A falta de algo mejor que hacer me fui a mi apartamento. El cielo estaba cubierto y había empezado a caer una fina lluvia. Era media tarde y yo estaba algo más que ligeramente impresionada por lo de Loretta Ricci. Aparqué en la explanada, crucé la doble puerta de cristal que daba paso al pequeño recibidor y cogí el ascensor hasta el segundo piso.
Entré en el apartamento y me dirigí directamente hacia la luz roja parpadeante del contestador automático.
El primer mensaje era de Joe Morelli. «Llámame.» No sonaba muy amistoso.
El segundo mensaje era de mi amigo El Porreta. «Oye, colega -decía-, soy El Porreta». Eso era todo. Se acabó el mensaje.
El tercer mensaje era de mi madre. «¿Por qué a mí? -se preguntaba-. ¿Por qué tengo que tener una hija que encuentra cadáveres? ¿En qué me he equivocado? La hija de Emily Beeber nunca encuentra un cadáver. La hija de Joanne Malinoski nunca encuentra cadáveres. ¿Por qué a mí?».
Las noticias van deprisa en el Burg.
El cuarto y último mensaje era también de mi madre. «Estoy haciendo un pollo delicioso para la cena, con bizcocho de piña de postre. Pongo un plato más en la mesa por si no tienes planes.»
Mi madre estaba jugando sucio con el bizcocho.
Mi hámster, Rex, estaba dormido en su lata de sopa dentro de la jaula que tenía colocada sobre la encimera de la cocina.
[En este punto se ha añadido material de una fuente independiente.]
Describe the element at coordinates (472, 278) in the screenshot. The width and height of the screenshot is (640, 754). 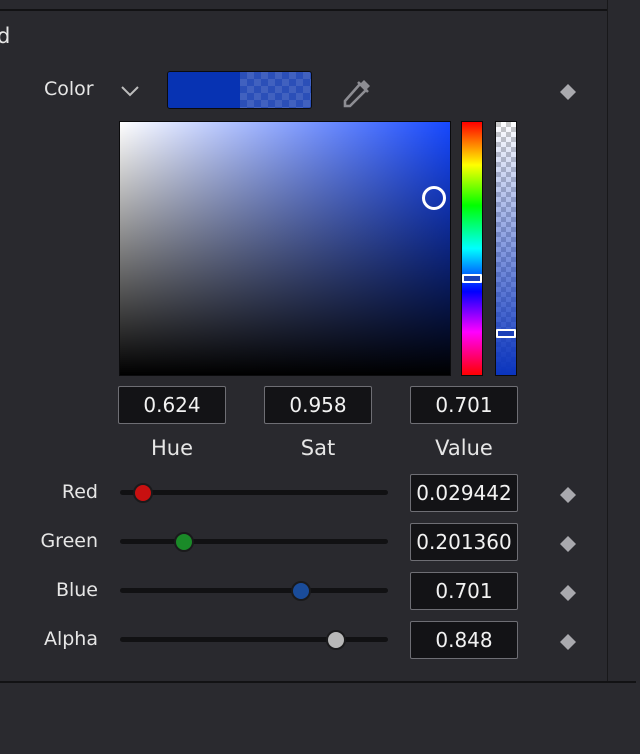
I see `hue-slider-handle` at that location.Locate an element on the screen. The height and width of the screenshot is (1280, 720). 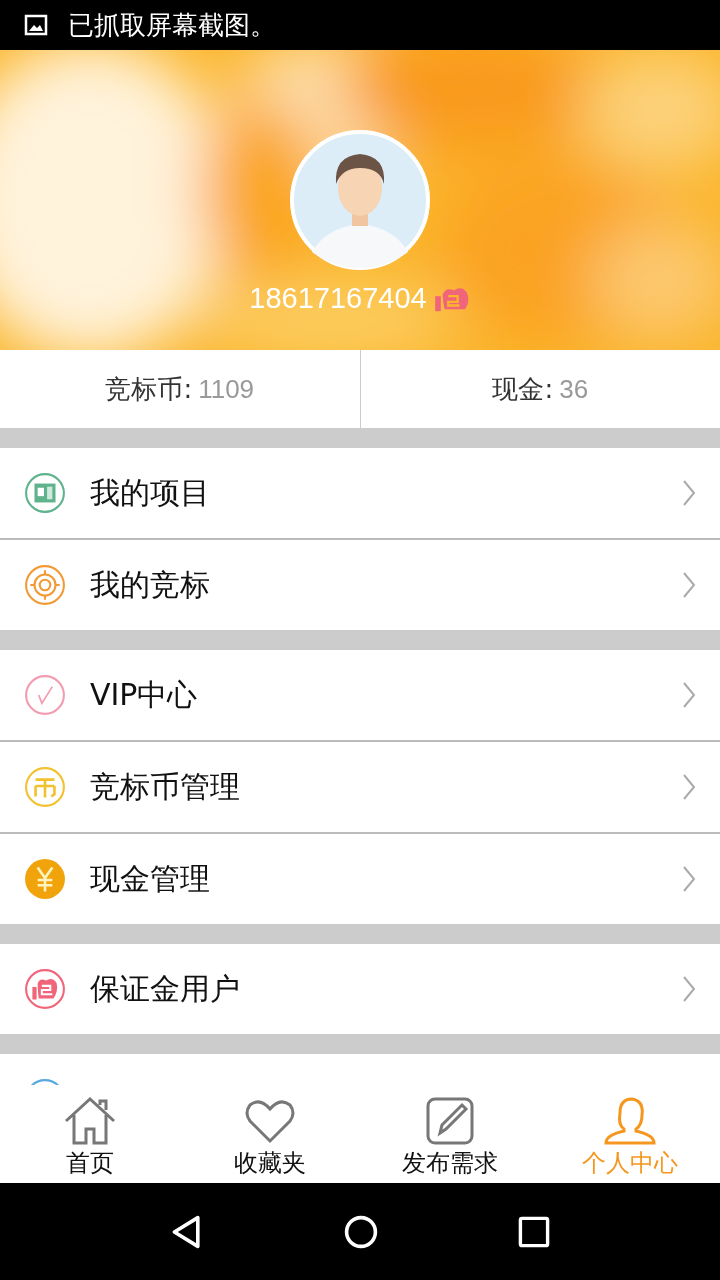
menu-label: 竞标币管理 is located at coordinates (166, 786).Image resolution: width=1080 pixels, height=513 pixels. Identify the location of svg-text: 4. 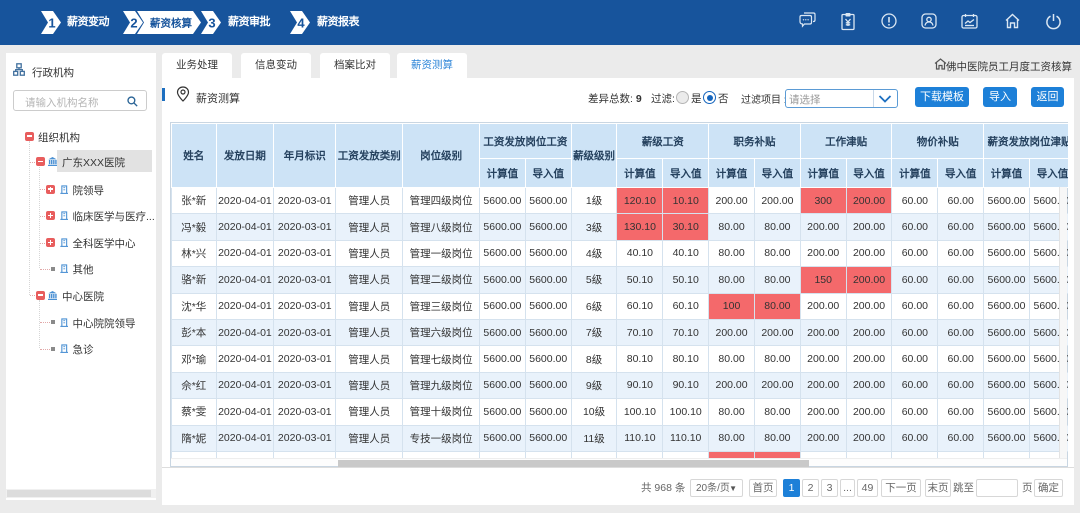
(301, 24).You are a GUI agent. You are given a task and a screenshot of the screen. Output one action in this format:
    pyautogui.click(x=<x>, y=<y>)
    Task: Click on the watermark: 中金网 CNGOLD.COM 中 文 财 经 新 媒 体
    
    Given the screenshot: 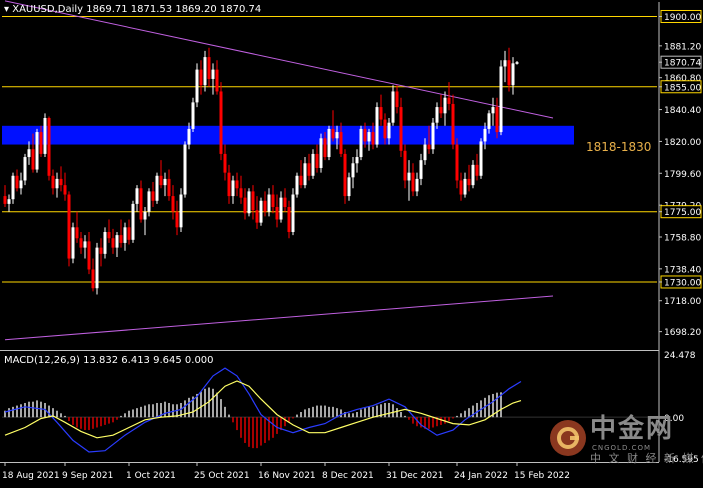 What is the action you would take?
    pyautogui.click(x=626, y=442)
    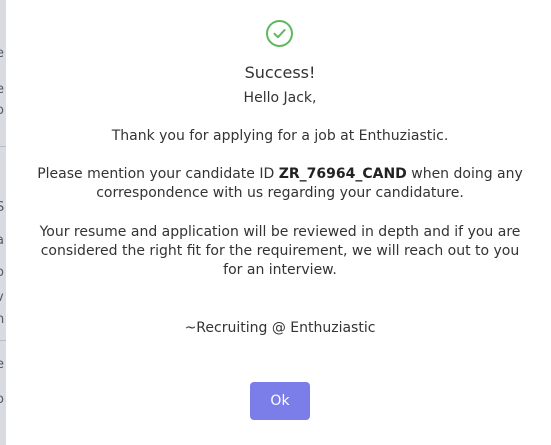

Di unos golpecitos en un lado de la jaula y le dije hola, pero Rex ni se movió. Recuperando sueño después de una dura noche de carreras en su rueda.
Pensé devolverle la llamada a Morelli, pero decidí no hacerlo. La última vez que hablé con él acabamos gritándonos. Después de pasar la tarde con la señora Ricci no tenía energía para pelearme con Morelli.
Entré en el dormitorio y me tiré en la cama a pensar. Muchas veces pensar se parece a dormir la siesta, pero la intención es diferente. Estaba en medio de un pensamiento muy profundo cuando sonó el teléfono. Cuando conseguí salir con esfuerzo de mis pensamientos ya no había nadie al otro lado de la línea, sólo un mensaje de El Porreta.
– Qué muermo -decía El Porreta. Se acabó. Nada más.
Es público y notorio que El Porreta experimenta con sustancias farmacéuticas y durante la mayor parte de su vida no se le ha entendido nada. Por lo general, lo mejor es ignorarle.
Metí la cabeza en el refrigerador y encontré un bote de aceitunas, un poco de lechuga marrón y pocha, una solitaria botella de cerveza y una naranja a la que le estaba saliendo pelusa azul. Nada de bizcocho de piña.